--- Start of Text ---
He'd of course not be immediately familiar with the synthesiser, but neither would he be immediately familiar with the piano and the use of its pedals. Mozart also played the organ, so I imagine he'd already have been familiar with the concepts of presets and sound layering, and that of playing sustained sounds on a keyboard (which he wouldn't have been, had he only played the harpsichord). Synthesisers aren't electronic mutants that have sprung up from nowhere - they've been designed as instruments, for playing music. Anyone familiar with the concepts of playing music will also be familiar with the majority of the parameters of the average synthesiser (there are always obscure ones which nobody knows the functions of). That's not to say that the functions of everything will be immediately obvious, but rather that they're designed to give control over musical parameters - pitch (including vibrato, and the way pitch alters over time), volume (and the way that also alters over time) and timbre (and yes, you guessed it, the way that alters over time). That's the same as all instruments, though some don't offer the ability to control all of those things. Nothing that would seem odd to Mozart (things like the built-in reverb which some have might seem unusual to him, as the concept of artificial reverb would be entirely new to him, but he'd certainly understand the effects of reverb on sound), though of course, the electronic nature of the instrument would seem very strange to him. I'm not suggesting that he, or any other musician raised on acoustic instruments, would understand it immediately - there are lots of things on synthesisers which would be quite alien to those not used to them, but there are things on any instrument which are alien to those not used to them (consider a violinist's reaction on being sat at a pipe organ...also consider how players of each of those instrument would find the others' instrument to be disappointingly lacking in areas they might consider quite important to their enjoyment of playing).
--- End of Text ---
Copy the passage about Mozart and the synthesizer word for word, in full.
--- Start of Supplied material ---
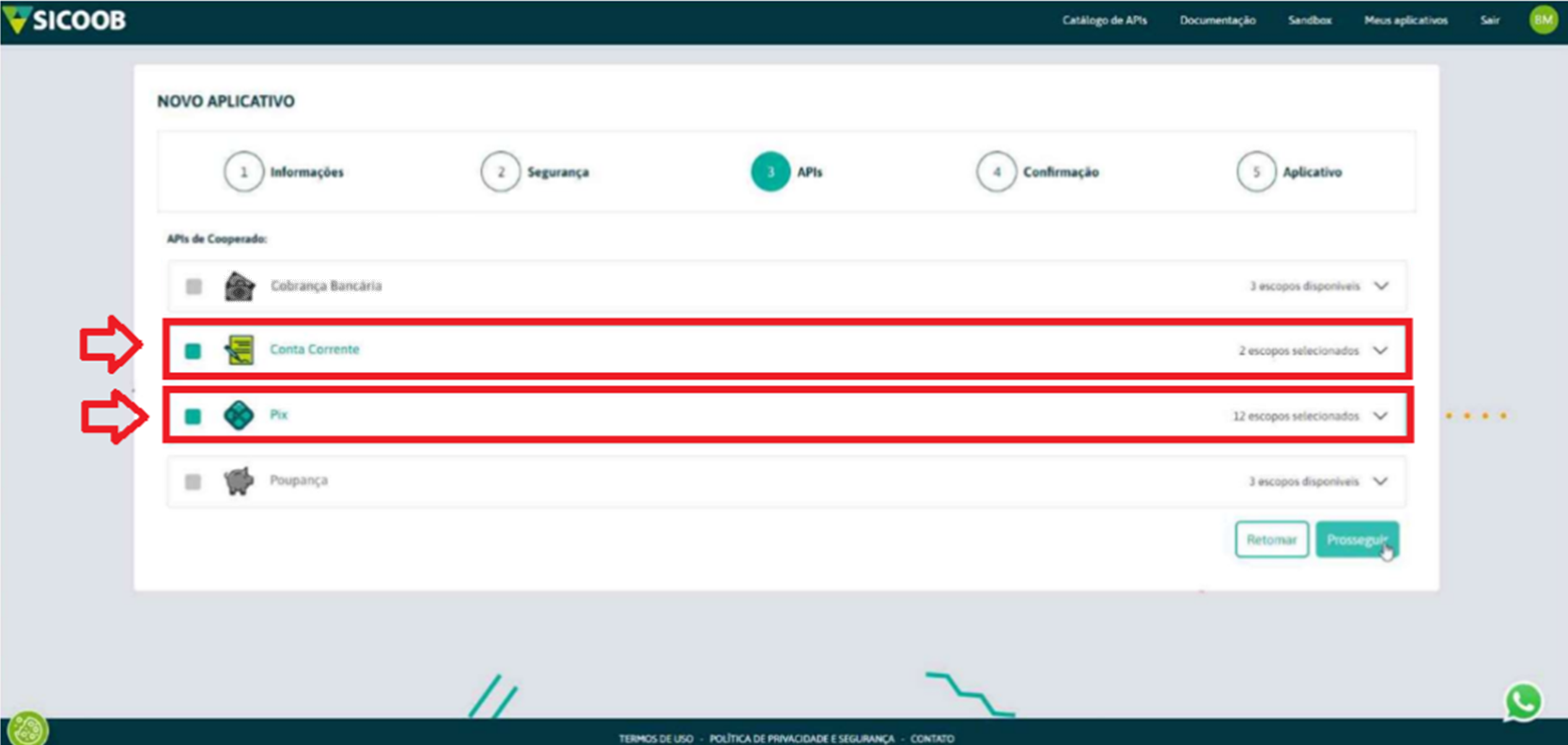This screenshot has height=745, width=1568.
Task: Open the cookie settings icon
Action: click(x=26, y=728)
--- End of Supplied material ---
__Expected answer__.
He'd of course not be immediately familiar with the synthesiser, but neither would he be immediately familiar with the piano and the use of its pedals. Mozart also played the organ, so I imagine he'd already have been familiar with the concepts of presets and sound layering, and that of playing sustained sounds on a keyboard (which he wouldn't have been, had he only played the harpsichord). Synthesisers aren't electronic mutants that have sprung up from nowhere - they've been designed as instruments, for playing music. Anyone familiar with the concepts of playing music will also be familiar with the majority of the parameters of the average synthesiser (there are always obscure ones which nobody knows the functions of). That's not to say that the functions of everything will be immediately obvious, but rather that they're designed to give control over musical parameters - pitch (including vibrato, and the way pitch alters over time), volume (and the way that also alters over time) and timbre (and yes, you guessed it, the way that alters over time). That's the same as all instruments, though some don't offer the ability to control all of those things. Nothing that would seem odd to Mozart (things like the built-in reverb which some have might seem unusual to him, as the concept of artificial reverb would be entirely new to him, but he'd certainly understand the effects of reverb on sound), though of course, the electronic nature of the instrument would seem very strange to him. I'm not suggesting that he, or any other musician raised on acoustic instruments, would understand it immediately - there are lots of things on synthesisers which would be quite alien to those not used to them, but there are things on any instrument which are alien to those not used to them (consider a violinist's reaction on being sat at a pipe organ...also consider how players of each of those instrument would find the others' instrument to be disappointingly lacking in areas they might consider quite important to their enjoyment of playing).